● **TASK DIRECTIONS**: Once you reach the end of the data, transcribe all of it exactly.

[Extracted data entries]
──────
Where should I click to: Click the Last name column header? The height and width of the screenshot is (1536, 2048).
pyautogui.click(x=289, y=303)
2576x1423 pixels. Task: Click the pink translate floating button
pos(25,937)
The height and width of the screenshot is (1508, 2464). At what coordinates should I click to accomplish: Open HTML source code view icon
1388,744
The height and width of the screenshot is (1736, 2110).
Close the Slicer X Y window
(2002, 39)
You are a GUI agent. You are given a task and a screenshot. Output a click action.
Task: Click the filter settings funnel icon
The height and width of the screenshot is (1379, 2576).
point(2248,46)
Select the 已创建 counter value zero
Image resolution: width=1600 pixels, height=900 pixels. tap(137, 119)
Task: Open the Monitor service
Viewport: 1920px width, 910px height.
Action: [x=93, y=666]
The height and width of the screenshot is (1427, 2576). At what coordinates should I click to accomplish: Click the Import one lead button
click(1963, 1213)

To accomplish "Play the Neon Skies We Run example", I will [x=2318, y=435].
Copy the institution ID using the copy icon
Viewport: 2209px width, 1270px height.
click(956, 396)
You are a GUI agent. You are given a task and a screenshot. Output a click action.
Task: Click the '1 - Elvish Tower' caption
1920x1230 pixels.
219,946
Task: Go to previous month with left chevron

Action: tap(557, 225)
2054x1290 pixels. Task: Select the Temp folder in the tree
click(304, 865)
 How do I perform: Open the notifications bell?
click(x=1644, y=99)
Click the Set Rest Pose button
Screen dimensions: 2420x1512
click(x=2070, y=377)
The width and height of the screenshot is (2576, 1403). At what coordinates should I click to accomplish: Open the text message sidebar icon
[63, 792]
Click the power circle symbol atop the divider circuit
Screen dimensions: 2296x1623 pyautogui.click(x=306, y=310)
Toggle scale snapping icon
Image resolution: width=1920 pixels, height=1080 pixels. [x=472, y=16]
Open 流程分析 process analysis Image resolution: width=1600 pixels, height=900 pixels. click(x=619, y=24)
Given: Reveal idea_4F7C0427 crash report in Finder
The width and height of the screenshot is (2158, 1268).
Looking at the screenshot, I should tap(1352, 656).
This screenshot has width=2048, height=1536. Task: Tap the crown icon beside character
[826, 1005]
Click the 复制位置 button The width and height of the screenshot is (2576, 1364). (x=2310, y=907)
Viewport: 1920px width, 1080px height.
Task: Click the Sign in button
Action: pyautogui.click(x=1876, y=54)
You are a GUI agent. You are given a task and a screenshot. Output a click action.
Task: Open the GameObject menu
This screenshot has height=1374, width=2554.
──────
● **EXERCISE ANSWER**:
Where should I click to: Click the Last name column header? The height and width of the screenshot is (1536, 2048).
pyautogui.click(x=289, y=303)
2576x1423 pixels. Task: Click the pink translate floating button
pos(25,937)
The height and width of the screenshot is (1508, 2464). At what coordinates should I click to accomplish: Open HTML source code view icon
1388,744
The height and width of the screenshot is (1736, 2110).
Close the Slicer X Y window
(2002, 39)
You are a GUI agent. You are given a task and a screenshot. Output a click action.
Task: Click the filter settings funnel icon
The height and width of the screenshot is (1379, 2576).
point(2248,46)
Select the 已创建 counter value zero
Image resolution: width=1600 pixels, height=900 pixels. tap(137, 119)
Task: Open the Monitor service
Viewport: 1920px width, 910px height.
Action: [x=93, y=666]
The height and width of the screenshot is (1427, 2576). At what coordinates should I click to accomplish: Click the Import one lead button
click(1963, 1213)

To accomplish "Play the Neon Skies We Run example", I will [x=2318, y=435].
Copy the institution ID using the copy icon
Viewport: 2209px width, 1270px height.
click(956, 396)
You are a GUI agent. You are given a task and a screenshot. Output a click action.
Task: Click the '1 - Elvish Tower' caption
1920x1230 pixels.
219,946
Task: Go to previous month with left chevron

Action: tap(557, 225)
2054x1290 pixels. Task: Select the Temp folder in the tree
click(304, 865)
 How do I perform: Open the notifications bell?
click(x=1644, y=99)
Click the Set Rest Pose button
Screen dimensions: 2420x1512
click(x=2070, y=377)
The width and height of the screenshot is (2576, 1403). At what coordinates should I click to accomplish: Open the text message sidebar icon
[63, 792]
Click the power circle symbol atop the divider circuit
Screen dimensions: 2296x1623 pyautogui.click(x=306, y=310)
Toggle scale snapping icon
Image resolution: width=1920 pixels, height=1080 pixels. [x=472, y=16]
Open 流程分析 process analysis Image resolution: width=1600 pixels, height=900 pixels. click(x=619, y=24)
Given: Reveal idea_4F7C0427 crash report in Finder
The width and height of the screenshot is (2158, 1268).
Looking at the screenshot, I should tap(1352, 656).
This screenshot has width=2048, height=1536. Task: Tap the crown icon beside character
[826, 1005]
Click the 复制位置 button The width and height of the screenshot is (2576, 1364). (x=2310, y=907)
Viewport: 1920px width, 1080px height.
Task: Click the Sign in button
Action: pyautogui.click(x=1876, y=54)
You are a GUI agent. You are given a task and a screenshot. Output a click action.
Task: Open the GameObject menu
This screenshot has height=1374, width=2554.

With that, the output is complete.